Pour la stabilisation macro-économique, on pourrait utiliser le Mécanisme européen de stabilité* en l’intégrant directement au budget de la zone euro. Cela supposerait que les États participants abandonnent les quelques milliards de garanties qu’ils ont déposées. Pour les investissements, le financement viendrait de l’emprunt. Enfin pour la convergence, on utilisera sans doute les fonds structurels existant, même s’il faut bien faire attention à ce que ces fonds ne soient pas l’apanage de la zone euro.
L’intérêt, c’est que ce nouveau mécanisme propose une monnaie d’échange : nous ne proposons pas de mettre en place des garanties d’emprunt gratuites et infinies, mais de les mettre en place en échange de nouveaux critères de convergence qui seront en eux-mêmes de nouvelles garanties.
Quel serait le montant optimal du budget de la zone euro ?
Actuellement, le budget de l’UE représente 0,8 % du produit national brut des États membres.
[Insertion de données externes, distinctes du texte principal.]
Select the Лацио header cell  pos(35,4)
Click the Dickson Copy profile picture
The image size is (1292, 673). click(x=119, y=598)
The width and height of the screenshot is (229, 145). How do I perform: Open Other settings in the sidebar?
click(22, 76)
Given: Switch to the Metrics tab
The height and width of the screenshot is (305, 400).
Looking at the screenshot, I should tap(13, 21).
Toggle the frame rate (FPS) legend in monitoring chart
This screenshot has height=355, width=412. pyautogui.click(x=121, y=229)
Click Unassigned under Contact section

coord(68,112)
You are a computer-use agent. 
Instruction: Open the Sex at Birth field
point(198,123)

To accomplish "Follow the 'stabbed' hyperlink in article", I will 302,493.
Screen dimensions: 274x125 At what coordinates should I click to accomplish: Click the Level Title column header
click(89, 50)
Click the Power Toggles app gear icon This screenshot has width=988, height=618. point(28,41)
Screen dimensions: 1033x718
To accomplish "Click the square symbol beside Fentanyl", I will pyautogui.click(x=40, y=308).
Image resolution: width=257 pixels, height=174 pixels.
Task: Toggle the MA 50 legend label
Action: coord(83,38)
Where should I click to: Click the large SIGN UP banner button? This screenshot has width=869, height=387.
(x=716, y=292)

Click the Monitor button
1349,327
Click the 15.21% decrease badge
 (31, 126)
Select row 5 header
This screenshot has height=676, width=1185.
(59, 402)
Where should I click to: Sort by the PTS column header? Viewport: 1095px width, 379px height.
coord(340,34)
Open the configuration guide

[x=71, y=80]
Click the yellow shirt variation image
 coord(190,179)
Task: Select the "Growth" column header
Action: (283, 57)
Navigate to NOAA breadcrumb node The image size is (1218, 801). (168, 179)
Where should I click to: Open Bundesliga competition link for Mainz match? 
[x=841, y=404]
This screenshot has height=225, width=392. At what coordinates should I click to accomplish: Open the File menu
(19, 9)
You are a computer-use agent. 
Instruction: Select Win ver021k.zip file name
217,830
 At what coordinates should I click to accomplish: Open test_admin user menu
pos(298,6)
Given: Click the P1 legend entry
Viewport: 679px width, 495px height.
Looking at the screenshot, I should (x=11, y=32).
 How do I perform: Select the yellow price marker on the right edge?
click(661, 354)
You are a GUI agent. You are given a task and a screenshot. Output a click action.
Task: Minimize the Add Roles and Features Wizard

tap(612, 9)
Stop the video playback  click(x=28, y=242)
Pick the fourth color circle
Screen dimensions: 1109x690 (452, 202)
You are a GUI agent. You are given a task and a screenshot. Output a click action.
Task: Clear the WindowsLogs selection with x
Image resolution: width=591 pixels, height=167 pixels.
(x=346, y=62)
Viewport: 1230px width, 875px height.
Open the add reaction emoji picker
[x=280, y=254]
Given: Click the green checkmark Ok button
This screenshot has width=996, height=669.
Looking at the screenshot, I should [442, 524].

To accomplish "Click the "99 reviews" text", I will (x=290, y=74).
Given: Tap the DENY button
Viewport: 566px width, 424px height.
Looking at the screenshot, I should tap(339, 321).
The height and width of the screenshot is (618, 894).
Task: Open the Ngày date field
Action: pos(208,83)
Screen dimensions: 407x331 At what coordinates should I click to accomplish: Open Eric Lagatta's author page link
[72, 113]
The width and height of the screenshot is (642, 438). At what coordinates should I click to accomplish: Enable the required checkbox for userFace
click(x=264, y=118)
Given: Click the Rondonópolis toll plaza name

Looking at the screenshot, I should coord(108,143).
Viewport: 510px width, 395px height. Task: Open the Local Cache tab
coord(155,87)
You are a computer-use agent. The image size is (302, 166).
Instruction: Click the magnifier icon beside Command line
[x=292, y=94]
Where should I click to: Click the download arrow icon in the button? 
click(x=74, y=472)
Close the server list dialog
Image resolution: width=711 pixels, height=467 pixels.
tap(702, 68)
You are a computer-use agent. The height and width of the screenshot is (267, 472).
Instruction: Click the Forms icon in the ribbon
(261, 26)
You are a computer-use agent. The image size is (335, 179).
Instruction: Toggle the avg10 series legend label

Il faudrait porter ce montant de 1,25 % à 3 % pour la zone euro. Selon le FMI, avec des fonds de seulement 1,5 %à 2,5 % des PNB, on amortit 80 % des chocs régionaux : c’est un outil très efficace ! Surtout si on l’utiliser avec des mécanismes automatiques comme l’indemnisation du chômage. En plus les citoyens auraient l’impression que l’Europe s’occupe de solidarité.
>>Lire : Comment créer un mini-budget européen avec une assurance chômage européenne
Y a-t-il un consensus autour de cette idée de budget européen ?
Beaucoup de questions restent ouvertes. Par exemple sur la gouvernance du tout. Faut-il mettre en place un trésor européen ? Ou inventer un directoire proche de celui de la Banque centrale européenne, avec les ministres des Finances de la zone euro ?
Quelles sont les prochaines étapes à attendre sur le sujet ?
Il y a eu une contribution franco-italienne très solide sur le sujet de la zone euro : les deux pays soutiennent l’idée d’un vrai budget dédié. On attend la position commune entre la France et l’Allemagne, promise d’ici la fin de l’année. Enfin les sociaux-démocrates européens ont confié à Pierre Moscovici, Martin Schulz et Matteo Renzi la charge d’établir une feuille de route commune avant l’été.

Le lien vers l’article

*Le Mécanisme européen de stabilité est une organisation intergouvernementale basée à Luxembourg, qui dispose d’une capacité de financement de 700 milliards destiné à accorder des prêts et à racheter des dettes au sein de la zone euro. Les 19 états participant ont déposé une garantie de 80 milliards d’euros.